**Exercise goal:** Rescale the rows from the line with "Task: Click the Ещё 12 чел. tile" to the line with "tap(550, 194)", both included. Copy the rows again, requests unchanged, and multiply each coordinate in the answers by 0.85, rounding to whole numbers with halves rounded up.

◆ ◆ ◆ ◆ ◆

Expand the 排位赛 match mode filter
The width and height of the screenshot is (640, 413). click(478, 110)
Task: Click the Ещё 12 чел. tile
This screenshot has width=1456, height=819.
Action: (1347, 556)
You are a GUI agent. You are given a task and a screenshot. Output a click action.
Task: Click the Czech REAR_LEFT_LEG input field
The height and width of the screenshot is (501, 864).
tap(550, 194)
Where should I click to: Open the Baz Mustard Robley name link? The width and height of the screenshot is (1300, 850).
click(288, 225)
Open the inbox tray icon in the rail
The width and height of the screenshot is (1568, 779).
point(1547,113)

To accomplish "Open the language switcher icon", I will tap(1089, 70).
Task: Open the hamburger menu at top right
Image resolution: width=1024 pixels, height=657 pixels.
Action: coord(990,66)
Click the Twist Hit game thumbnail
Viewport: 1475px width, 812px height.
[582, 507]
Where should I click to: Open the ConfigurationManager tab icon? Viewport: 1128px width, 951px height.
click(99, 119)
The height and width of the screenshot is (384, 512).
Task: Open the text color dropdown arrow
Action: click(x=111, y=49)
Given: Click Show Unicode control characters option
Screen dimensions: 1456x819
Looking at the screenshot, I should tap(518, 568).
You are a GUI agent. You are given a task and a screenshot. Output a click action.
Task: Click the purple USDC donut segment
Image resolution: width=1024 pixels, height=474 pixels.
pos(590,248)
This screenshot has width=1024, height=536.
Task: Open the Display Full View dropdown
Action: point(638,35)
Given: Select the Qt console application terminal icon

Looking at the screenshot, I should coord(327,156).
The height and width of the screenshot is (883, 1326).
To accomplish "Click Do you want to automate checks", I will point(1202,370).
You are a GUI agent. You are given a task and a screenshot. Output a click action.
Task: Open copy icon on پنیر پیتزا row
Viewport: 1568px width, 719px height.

◆ ◆ ◆ ◆ ◆

**Task answer:**
Task: Click the Ещё 12 чел. tile
This screenshot has width=1456, height=819.
Action: (1145, 473)
You are a GUI agent. You are given a task and a screenshot. Output a click action.
Task: Click the Czech REAR_LEFT_LEG input field
The height and width of the screenshot is (501, 864).
tap(468, 165)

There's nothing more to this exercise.